I am having IVF abroad and my clinic can obtain IVIG however it is 4000 GBP more!! So I am ordering it from Healthcare @ Home and taking it with me.

Many Thanks  

Sunshine 
x


----------



## Fidget (Jan 27, 2005)

Sunshine,

Sorry I cant answer your question, but perhaps you could call the airline you are flying with? they will generally know what you can and cant carry with you?

Good luck

Debs


----------



## kt1 (May 3, 2004)

Hi Sunshine
I have flown from London to the Ukraine with IVIG, but prior to the events that have affected hand luggage.
I took the IVIG in a cool bag and on as hand luggage with no problems.
I even put it through the security scanner a few times as I flew through a few airports and wasn't even questioned about it. 
I didnt even have a letter from my Dr though had all the clinic letters etc
I have however been stopped bring other drugs back from the Ukraine in Kiev, but once they realised I had been to an IVF clinic they let me through. 
However I think it may be a problem now following the recent terror scares.
As previously suggested I would contact the airline re taking it on as hand luggage and failing that put it in your suitcase but make sure it is well protected.
Good luck
kt


----------



## Sunshine1977 (Jan 6, 2008)

Hello Kt & Debs

Thank You for your reply. I will definitely be in touch with the airline once I book my flight. I will post any information I find in case it helps someone else.

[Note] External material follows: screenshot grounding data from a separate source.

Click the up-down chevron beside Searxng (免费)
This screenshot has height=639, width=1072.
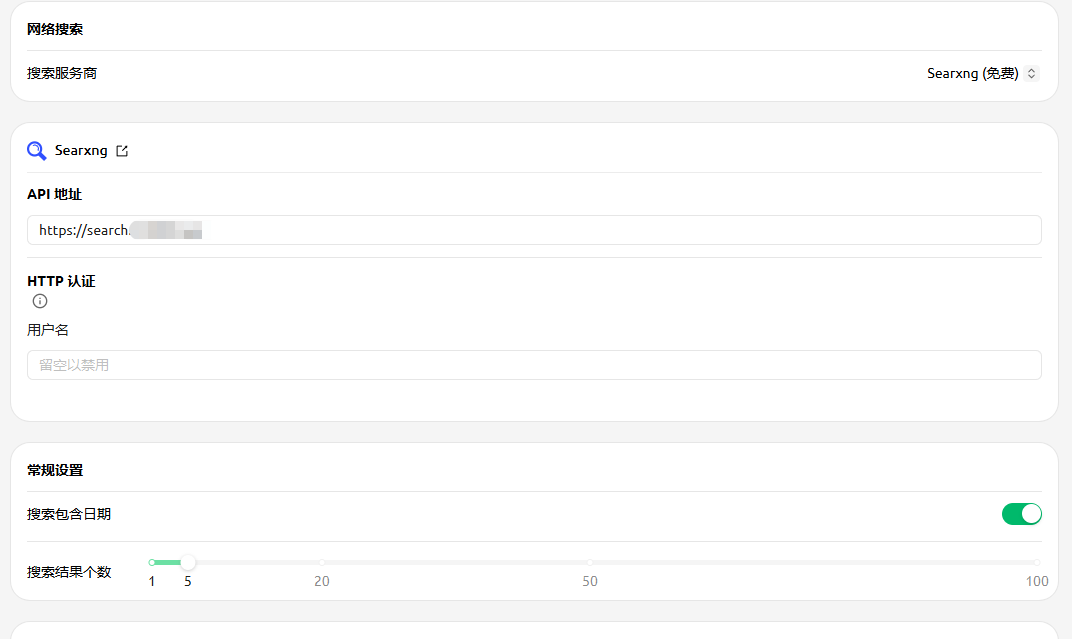pos(1031,73)
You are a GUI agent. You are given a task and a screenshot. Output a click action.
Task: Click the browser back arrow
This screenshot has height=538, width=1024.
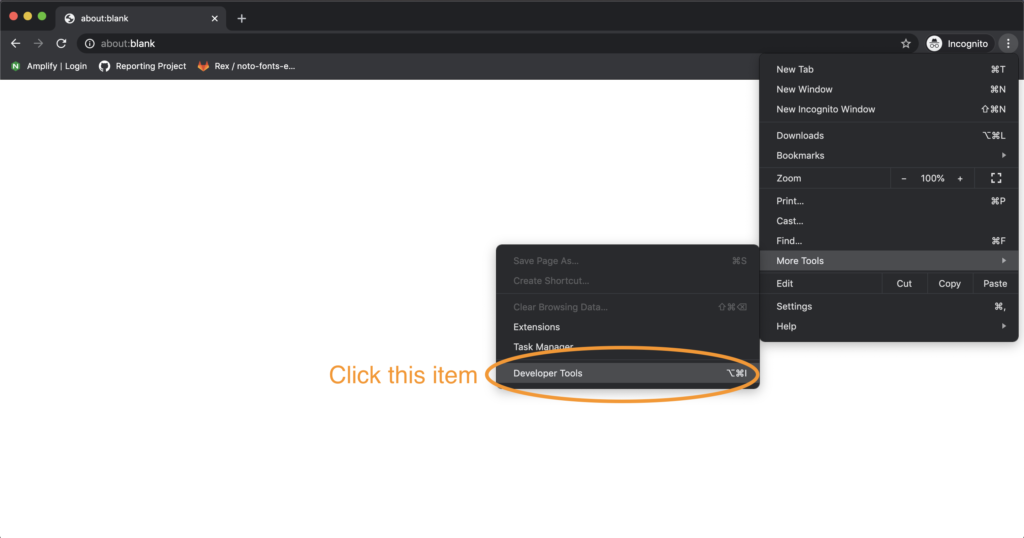[15, 44]
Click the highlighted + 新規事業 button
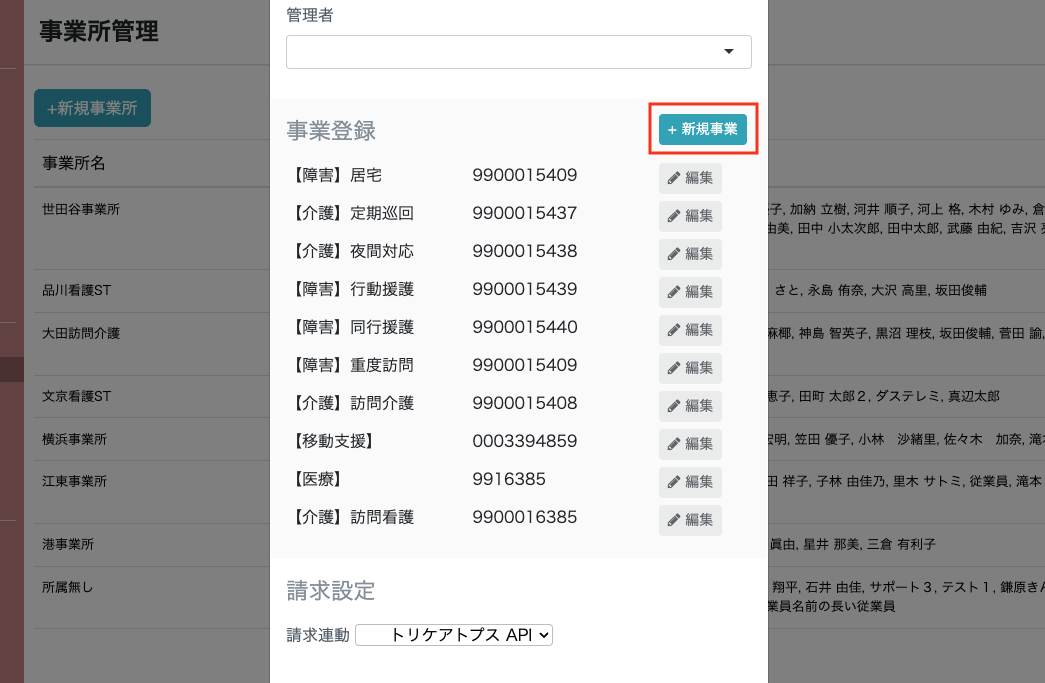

The embassy came back to me and have written me a letter in the relevant language also allowing me to travel with 'everything'  but it is down to the airlines too

Thanks Again!  

Sunshine
x


----------



## Sunshine1977 (Jan 6, 2008)

Hello,

Well I am not in Turkey yet as I have a cyst  

Anyway, regarding flying with IVIG. My airline has sent me a letter stating this is OK providing I have a Doctors letter (which I have)

Also Healthcare at Home have written me a letter stating they have dispensed the drugs to me etc 

However I spoke to another airline (not sure if I am allowed to say) who confirmed this should not be a problem but did not want to commit in writing and basically it is all down to the discretion of Security at the relevant airport. So still hit and miss but I have covered all corners I can . . . If all else fails at the airport I shall cry . . .  

Sunshine
x


----------